I am trying to speed up the following code significantly, but to no avail. The code accepts a 2D array and deletes the lines of the array that are too similar compared to other lines in the array. See below code and comments.

as0 = a.shape[0]
for i in range(as0):
    a2s0 = a.shape[0] # shape may change after each iteration
    if i > (a2s0 - 1):
        break
    # takes the difference between all rows in array by iterating over each
    # row. Then sums the absolutes. The condition finally gives a boolean
    # array output - similarity condition of 0.01
    t = np.sum(np.absolute(a[i,:] - a), axis=1)<0.01
    # Retains the indices that are too similar and then deletes the
    # necessary row
    inddel = np.where(t)[0]
    inddel = [k for k in inddel if k != i]
    a = np.delete(a, inddel, 0)
################
Copy the part of the post about deleting near-duplicate array rows from "as0 = a.shape[0]" up to and including "np.delete(a, inddel, 0)", word for word.

**Word and element location data**.
################
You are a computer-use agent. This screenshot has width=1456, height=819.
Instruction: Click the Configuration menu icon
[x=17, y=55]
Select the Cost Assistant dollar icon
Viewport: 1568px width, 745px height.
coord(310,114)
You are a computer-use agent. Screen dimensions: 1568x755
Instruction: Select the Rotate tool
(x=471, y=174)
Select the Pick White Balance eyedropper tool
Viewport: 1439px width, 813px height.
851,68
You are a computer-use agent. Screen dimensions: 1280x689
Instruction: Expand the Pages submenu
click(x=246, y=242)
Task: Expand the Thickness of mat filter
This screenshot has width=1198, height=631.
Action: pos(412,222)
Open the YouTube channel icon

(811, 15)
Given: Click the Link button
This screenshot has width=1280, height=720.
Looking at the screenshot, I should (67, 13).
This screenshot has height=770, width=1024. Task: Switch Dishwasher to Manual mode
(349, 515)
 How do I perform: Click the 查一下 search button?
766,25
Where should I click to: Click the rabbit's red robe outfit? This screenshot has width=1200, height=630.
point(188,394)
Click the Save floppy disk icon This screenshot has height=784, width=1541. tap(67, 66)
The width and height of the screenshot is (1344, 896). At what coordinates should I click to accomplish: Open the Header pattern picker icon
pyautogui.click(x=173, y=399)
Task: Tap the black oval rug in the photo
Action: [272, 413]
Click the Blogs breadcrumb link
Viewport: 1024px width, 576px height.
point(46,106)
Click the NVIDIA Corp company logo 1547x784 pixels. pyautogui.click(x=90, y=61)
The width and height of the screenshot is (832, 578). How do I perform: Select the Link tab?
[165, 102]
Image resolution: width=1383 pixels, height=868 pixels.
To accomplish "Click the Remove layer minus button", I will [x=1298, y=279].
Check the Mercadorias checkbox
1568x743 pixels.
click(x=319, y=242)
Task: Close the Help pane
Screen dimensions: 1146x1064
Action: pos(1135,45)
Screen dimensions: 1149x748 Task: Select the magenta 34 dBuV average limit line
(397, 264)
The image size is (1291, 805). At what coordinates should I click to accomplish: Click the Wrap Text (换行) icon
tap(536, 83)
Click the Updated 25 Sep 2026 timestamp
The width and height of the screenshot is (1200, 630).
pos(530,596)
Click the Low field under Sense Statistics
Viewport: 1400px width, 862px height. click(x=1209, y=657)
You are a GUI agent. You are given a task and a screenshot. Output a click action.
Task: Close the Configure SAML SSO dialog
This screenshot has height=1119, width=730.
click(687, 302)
################
**THE RESPONSE**.
as0 = a.shape[0]
for i in range(as0):
    a2s0 = a.shape[0] # shape may change after each iteration
    if i > (a2s0 - 1):
        break
    # takes the difference between all rows in array by iterating over each
    # row. Then sums the absolutes. The condition finally gives a boolean
    # array output - similarity condition of 0.01
    t = np.sum(np.absolute(a[i,:] - a), axis=1)<0.01
    # Retains the indices that are too similar and then deletes the
    # necessary row
    inddel = np.where(t)[0]
    inddel = [k for k in inddel if k != i]
    a = np.delete(a, inddel, 0)